Intraday Market Thoughts

Mixed Signals Ahead of LTRO & Cause/Effect Analysis

by Adam Button
Feb 29, 2012 1:14

Mixed US data on durable goods orders and consumer confidence as well as the announcement of an Irish referendum led to choppy trading. EUR was the best performer while NZD and USD lagged. Markets are unlikely to make large moves ahead of the LTRO. EURUSD premium trades awaiting to be filled. See Ashraf's Cause & Effect Analysis Ahead of LTRO. Ashraf will preview the LTRO on CNBC, Tuesday at 6:20 am GMT.
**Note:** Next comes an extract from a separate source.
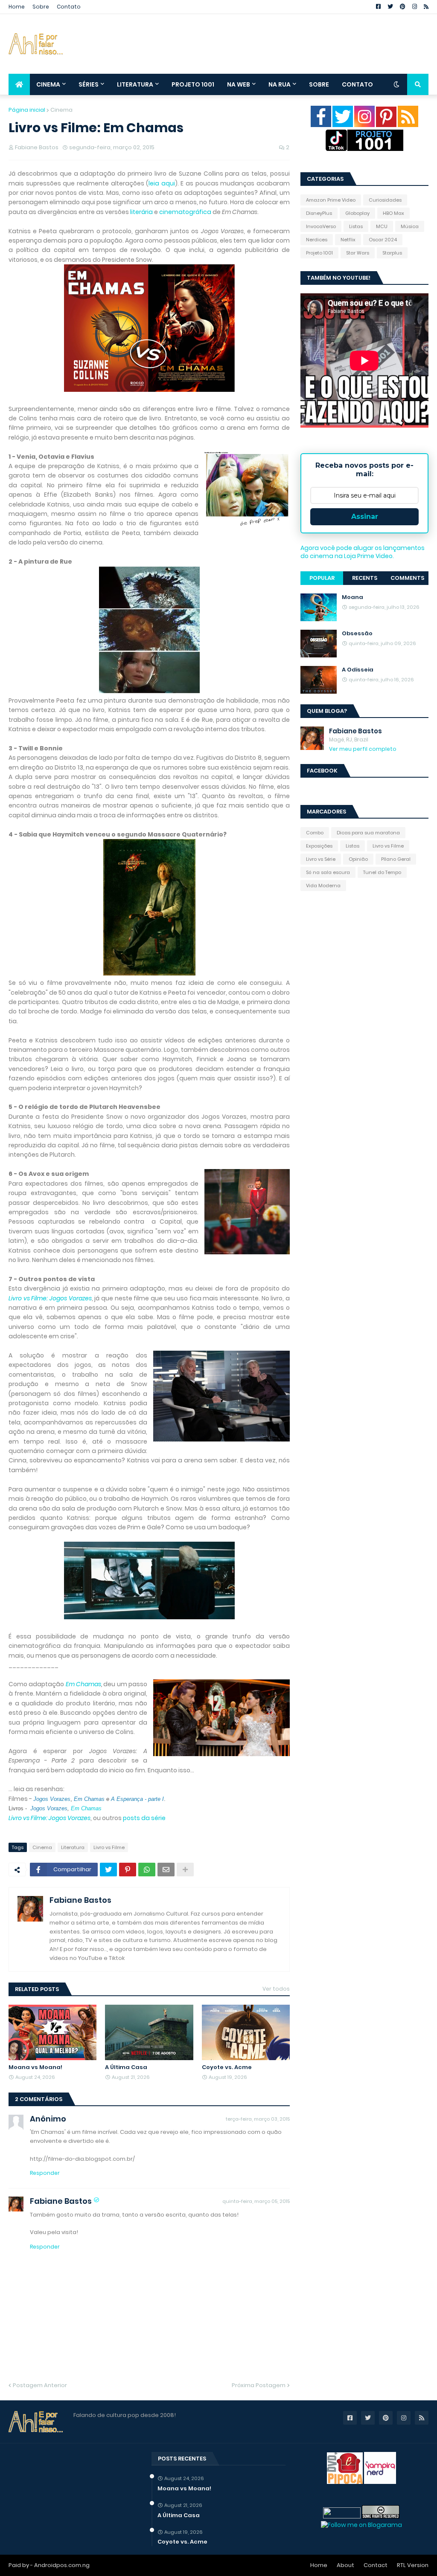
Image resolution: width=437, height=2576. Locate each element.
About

US durable goods orders fell far short of expectations, with non-defense capital goods orders ex-air falling 4.5% compared to -1.3% expected in January. There was talk of skew in the data due to the beginning of the quarter and year but it raises questions about the sustainability of the US recovery.

On the other hand, consumer confidence hit a one-year high of 70.8 compared to 63.0 expected and the Richmond Fed climbed to +20 versus the +14 consensus.

The euro briefly fell below 1.34 after Ireland decided to put the new US fiscal oversight rules to a referendum. The losses were short-lived and EUR/USD rallied to 1.3469 shortly afterward.

Wednesdays LTRO, to be revealed at 1015 GMT, is a major risk event. The consensus on the take up is for just under 500 billion euros. Anything from 375B to 600B may not have a huge effect so long as the number of banks participating is high. The knee-jerk reaction to a disappointing number would be a drop in risk appetite due to perceived risks in European banking and less cheap money to flow into sovereigns. The knee jerk reaction to a high take-up will be to buy euros. Over time, however, both knee jerk reactions may be reversed depending on how sovereign bonds and bank stocks react.


Ashraf told the media earlier today that markets were looking at the LTRO from a CAUSE & EFFECT stand point; If the LTRO take up is on the lower end (less than EUR 300 billion) then markets may focus on the CAUSE being that banks require less support, which is a positive. In the case of a larger than expected take-up (above EUR 1 trillion), markets may also deem it as a positive because they would focus on the EFFECT this would have (further lowering bond yields and shoring up banks).